Tuesday, January 28, 2014

The Safety of the NTSB

Transportation safety is very important to the world in a numerous amount of ways. One way is the safety of innocent people who have no recollection of what's going on, and being caught in someone else's negligent acts. The two main aviation topics the NTSB include on their most wanted list that include aviation are, general aviation safety, and helicopter operations. For the sake of this blog I will be discussing the safety of general aviation in relation with this years NTSB's most wanted list. They would like to identify how hazardous weather has taken a toll on general aviation. A frequent cause or contributing factor to general aviation accidents is a failure to recognize or take appropriate steps to avoid hazardous weather. The NTSB investigated a total of 1,466 general aviation accidents in 2011, resulting in 444 deaths. By using teaching methods and redundancy of specific knowledge that should be aware by general aviation pilots would decrease the risk of people being injured or killed, and increase flight safety.
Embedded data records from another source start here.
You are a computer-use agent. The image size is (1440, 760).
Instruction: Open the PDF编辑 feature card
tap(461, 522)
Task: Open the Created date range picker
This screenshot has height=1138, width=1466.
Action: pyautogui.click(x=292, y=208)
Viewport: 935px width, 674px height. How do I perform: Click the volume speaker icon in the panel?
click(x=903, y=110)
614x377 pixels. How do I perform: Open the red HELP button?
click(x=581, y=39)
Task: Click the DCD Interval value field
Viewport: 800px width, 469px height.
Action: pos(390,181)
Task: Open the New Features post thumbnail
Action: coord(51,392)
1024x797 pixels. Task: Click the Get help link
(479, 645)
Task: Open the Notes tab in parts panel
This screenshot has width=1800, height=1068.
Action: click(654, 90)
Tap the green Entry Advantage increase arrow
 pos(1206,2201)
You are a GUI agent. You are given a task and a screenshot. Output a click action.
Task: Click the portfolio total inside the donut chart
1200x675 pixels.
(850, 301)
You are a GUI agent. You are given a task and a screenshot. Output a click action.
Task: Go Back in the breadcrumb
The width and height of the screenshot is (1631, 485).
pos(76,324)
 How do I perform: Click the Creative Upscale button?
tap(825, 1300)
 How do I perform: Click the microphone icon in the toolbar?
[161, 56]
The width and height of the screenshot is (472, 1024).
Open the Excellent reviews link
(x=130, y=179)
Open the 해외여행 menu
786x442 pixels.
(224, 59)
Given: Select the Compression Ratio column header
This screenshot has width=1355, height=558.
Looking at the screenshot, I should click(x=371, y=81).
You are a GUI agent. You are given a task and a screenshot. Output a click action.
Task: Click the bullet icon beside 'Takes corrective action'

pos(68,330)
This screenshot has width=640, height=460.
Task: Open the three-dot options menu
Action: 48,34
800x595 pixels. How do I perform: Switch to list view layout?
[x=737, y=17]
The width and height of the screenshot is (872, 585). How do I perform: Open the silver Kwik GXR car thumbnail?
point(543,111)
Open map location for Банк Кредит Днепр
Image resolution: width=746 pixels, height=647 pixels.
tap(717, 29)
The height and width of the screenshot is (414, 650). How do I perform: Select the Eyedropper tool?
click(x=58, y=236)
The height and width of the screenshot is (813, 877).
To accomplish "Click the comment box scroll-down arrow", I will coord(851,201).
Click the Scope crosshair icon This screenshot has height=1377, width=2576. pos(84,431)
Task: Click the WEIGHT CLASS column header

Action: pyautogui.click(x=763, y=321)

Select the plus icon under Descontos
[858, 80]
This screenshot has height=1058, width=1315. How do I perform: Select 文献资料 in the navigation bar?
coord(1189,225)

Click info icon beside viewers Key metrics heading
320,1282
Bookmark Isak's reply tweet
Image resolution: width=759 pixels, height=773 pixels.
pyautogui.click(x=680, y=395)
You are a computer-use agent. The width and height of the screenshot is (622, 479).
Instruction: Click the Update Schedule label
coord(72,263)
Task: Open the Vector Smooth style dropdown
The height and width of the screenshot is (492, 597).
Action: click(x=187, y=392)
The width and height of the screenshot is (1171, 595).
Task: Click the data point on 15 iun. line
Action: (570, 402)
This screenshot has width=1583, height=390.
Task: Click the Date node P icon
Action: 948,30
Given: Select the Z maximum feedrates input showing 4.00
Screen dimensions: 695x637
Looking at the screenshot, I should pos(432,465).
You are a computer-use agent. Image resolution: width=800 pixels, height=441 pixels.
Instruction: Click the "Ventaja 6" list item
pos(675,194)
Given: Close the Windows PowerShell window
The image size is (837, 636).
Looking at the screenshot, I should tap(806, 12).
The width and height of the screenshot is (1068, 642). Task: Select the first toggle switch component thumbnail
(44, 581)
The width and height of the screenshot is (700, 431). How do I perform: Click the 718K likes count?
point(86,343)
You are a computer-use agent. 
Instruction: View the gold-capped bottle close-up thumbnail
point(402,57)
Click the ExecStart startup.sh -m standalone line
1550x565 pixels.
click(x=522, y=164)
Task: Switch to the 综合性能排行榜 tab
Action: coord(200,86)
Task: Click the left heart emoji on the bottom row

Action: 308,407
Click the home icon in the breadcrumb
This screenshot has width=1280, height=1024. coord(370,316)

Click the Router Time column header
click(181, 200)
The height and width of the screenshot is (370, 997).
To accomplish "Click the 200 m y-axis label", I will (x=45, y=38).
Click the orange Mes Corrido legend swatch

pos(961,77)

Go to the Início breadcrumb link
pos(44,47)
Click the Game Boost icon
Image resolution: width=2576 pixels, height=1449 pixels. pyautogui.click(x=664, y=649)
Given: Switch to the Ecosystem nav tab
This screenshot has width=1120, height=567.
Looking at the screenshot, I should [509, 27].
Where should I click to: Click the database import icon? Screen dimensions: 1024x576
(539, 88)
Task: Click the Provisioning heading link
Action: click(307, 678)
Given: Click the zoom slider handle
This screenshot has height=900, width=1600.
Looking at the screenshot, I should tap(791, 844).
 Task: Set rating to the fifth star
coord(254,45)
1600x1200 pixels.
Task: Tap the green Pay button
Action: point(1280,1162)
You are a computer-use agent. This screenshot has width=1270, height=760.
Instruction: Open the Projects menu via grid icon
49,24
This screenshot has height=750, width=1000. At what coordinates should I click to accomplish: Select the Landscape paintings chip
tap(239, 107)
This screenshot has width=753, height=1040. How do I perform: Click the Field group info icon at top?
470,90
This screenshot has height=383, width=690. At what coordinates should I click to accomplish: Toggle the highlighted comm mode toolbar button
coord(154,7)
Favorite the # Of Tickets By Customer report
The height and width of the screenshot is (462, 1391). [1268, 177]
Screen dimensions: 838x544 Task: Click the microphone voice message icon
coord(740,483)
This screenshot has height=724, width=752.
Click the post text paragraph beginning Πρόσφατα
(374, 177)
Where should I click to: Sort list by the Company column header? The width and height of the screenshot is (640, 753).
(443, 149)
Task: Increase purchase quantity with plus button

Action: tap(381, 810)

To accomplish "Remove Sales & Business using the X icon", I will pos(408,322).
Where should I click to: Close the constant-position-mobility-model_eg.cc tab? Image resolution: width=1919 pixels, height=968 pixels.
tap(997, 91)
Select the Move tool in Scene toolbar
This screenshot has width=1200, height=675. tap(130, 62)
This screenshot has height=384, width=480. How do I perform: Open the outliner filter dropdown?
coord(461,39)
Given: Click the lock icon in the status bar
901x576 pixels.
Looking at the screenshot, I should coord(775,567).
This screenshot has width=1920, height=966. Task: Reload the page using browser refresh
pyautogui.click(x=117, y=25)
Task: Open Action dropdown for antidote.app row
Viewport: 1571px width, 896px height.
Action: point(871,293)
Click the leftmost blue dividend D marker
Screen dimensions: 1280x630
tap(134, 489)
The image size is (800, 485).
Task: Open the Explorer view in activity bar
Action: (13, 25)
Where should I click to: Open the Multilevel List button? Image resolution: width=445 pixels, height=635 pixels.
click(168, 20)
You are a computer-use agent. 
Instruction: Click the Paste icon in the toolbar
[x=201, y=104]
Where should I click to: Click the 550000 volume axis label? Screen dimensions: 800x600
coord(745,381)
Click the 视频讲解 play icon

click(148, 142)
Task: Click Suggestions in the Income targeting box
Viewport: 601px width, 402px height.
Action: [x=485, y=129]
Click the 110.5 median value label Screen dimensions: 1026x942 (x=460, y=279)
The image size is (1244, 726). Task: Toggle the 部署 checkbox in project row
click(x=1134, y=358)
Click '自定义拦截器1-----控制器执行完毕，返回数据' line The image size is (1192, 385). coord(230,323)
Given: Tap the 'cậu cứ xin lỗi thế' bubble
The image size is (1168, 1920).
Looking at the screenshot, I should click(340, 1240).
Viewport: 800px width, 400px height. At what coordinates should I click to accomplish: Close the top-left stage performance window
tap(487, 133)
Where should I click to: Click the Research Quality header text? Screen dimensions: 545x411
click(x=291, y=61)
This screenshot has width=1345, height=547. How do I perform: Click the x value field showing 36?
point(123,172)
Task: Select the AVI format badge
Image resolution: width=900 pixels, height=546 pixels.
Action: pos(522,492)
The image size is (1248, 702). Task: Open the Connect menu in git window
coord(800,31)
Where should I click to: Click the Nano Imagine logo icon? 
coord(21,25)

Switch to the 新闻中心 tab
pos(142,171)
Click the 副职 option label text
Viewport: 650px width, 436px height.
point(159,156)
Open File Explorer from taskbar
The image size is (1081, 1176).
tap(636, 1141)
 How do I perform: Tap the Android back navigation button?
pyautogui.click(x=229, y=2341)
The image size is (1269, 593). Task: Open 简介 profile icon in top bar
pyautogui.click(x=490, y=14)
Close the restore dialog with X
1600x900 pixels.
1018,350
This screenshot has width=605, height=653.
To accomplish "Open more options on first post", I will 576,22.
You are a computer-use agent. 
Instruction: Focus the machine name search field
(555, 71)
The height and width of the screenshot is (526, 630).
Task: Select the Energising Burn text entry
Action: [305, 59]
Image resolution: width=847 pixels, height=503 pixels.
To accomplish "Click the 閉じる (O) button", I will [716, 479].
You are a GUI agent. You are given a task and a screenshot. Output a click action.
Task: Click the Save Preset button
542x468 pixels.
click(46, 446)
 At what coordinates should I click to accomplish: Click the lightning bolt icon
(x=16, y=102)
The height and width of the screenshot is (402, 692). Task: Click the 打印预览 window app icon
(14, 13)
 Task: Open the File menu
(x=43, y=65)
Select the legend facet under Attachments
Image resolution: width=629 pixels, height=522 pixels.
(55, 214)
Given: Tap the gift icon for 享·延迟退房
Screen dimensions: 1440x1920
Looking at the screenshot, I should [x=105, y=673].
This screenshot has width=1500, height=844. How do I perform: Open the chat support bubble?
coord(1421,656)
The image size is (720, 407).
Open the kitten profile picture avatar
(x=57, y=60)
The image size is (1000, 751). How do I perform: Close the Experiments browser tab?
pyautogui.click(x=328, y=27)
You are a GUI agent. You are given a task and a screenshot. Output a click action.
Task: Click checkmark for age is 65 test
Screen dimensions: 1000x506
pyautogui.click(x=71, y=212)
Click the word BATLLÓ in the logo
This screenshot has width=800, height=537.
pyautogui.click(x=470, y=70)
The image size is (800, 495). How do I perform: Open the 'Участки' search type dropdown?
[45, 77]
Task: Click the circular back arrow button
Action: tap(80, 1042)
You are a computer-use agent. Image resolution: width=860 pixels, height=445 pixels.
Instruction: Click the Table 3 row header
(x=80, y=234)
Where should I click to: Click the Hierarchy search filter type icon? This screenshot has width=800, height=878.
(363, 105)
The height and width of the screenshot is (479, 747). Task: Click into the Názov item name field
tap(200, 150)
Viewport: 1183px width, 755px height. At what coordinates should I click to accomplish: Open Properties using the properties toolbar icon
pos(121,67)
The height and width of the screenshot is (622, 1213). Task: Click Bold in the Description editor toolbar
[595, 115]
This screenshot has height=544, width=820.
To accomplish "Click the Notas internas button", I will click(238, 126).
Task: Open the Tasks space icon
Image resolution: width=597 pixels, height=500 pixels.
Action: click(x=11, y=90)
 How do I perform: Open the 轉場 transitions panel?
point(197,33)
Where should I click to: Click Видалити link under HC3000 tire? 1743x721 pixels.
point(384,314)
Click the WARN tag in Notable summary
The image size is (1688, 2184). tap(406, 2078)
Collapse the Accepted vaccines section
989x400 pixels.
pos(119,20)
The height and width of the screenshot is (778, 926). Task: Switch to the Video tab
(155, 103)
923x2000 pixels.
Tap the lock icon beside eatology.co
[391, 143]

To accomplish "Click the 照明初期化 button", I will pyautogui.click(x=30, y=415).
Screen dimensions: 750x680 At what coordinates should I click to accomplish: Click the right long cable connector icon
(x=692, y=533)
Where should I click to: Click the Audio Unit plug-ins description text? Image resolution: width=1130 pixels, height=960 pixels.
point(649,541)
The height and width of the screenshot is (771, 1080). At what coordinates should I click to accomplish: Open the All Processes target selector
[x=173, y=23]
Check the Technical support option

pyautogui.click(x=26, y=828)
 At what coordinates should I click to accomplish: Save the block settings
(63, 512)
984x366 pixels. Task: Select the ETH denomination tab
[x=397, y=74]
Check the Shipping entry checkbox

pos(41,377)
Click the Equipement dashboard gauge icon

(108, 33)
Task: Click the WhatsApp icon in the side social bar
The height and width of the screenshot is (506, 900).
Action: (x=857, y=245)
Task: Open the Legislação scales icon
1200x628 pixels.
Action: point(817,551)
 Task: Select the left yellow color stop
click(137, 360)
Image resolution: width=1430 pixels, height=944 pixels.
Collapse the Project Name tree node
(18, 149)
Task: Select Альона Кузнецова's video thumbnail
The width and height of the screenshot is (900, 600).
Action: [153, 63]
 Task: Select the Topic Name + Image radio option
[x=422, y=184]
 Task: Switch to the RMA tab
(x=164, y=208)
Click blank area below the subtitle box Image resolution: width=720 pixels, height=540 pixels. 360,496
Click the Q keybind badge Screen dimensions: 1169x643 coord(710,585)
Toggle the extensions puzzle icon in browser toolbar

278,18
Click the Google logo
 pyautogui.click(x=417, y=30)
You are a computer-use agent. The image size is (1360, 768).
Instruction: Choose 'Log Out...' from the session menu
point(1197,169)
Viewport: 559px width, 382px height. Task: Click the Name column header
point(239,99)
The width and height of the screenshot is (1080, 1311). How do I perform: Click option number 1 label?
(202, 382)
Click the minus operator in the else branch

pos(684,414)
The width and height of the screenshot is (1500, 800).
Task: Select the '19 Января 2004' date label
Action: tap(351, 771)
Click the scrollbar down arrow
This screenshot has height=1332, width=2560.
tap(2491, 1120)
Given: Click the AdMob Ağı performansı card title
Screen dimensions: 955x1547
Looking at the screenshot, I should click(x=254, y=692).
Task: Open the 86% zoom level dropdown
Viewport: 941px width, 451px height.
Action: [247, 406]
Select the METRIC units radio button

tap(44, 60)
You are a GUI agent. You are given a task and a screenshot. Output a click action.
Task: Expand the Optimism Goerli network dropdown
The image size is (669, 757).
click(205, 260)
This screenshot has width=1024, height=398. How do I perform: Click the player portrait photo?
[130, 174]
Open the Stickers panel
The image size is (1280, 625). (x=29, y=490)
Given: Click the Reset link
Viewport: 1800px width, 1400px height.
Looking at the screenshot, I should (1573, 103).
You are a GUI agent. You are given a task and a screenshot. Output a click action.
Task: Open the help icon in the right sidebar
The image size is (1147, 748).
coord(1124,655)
Out of all the other safety issues there are in the industry if I had to decide if these two topics were to make the list I would half way agree. Helicopter operations are important because it deals with safety and humans so of course it needs to be looked at. But at the same time learning to fly a helicopter has certain steps, procedures, and rules you must follow to become applicable enough to fly just like starting with a Cessna 172. No matter what career you want to pursue in aviation, you must start by abiding the FAR Part 91 which is GA, thus dealing with weather. Unfortunately not knowing how to read or understand certain weather patterns and signs can turn a good day into a bad one real fast. This makes flying in GA a big risk factor because if you do not no; storms, fronts, wind shifts, types of fog, icing conditions etc. You put your life in jeopardy along with your passengers and surrounding civilians.


With these new safety issues identified I believe there is a few potential job openings. First looking at hazardous weather. With fatalities occurring due to weather, possibly flight schools or flight instructors need to pay extra more attention in certain areas of weather. Especially for areas a new private pilot plans on flying around that sees a substantial change in the weather climate, such as Michigan. Not to many jobs come to mind for weather services, you can teach something to a student as much as you want, but if they don't want to get a grasp on something and learn it then they wont. Remember its always the pilots final word to go up and fly or not. As for helicopter jobs, with the accidents and fatalities numbers increasing, civil helicopter industries should look into more practice and flight time. This would result in more flight instructors.

1 comment:

  1. Nice job Kyle, for jobs pertaining to hazardous weather in general aviation there could be technical openings creating new weather reporting tools in the cockpit or ATC tower, or there could also be new jobs created reporting current and forecast conditions to pilots to keep them informed.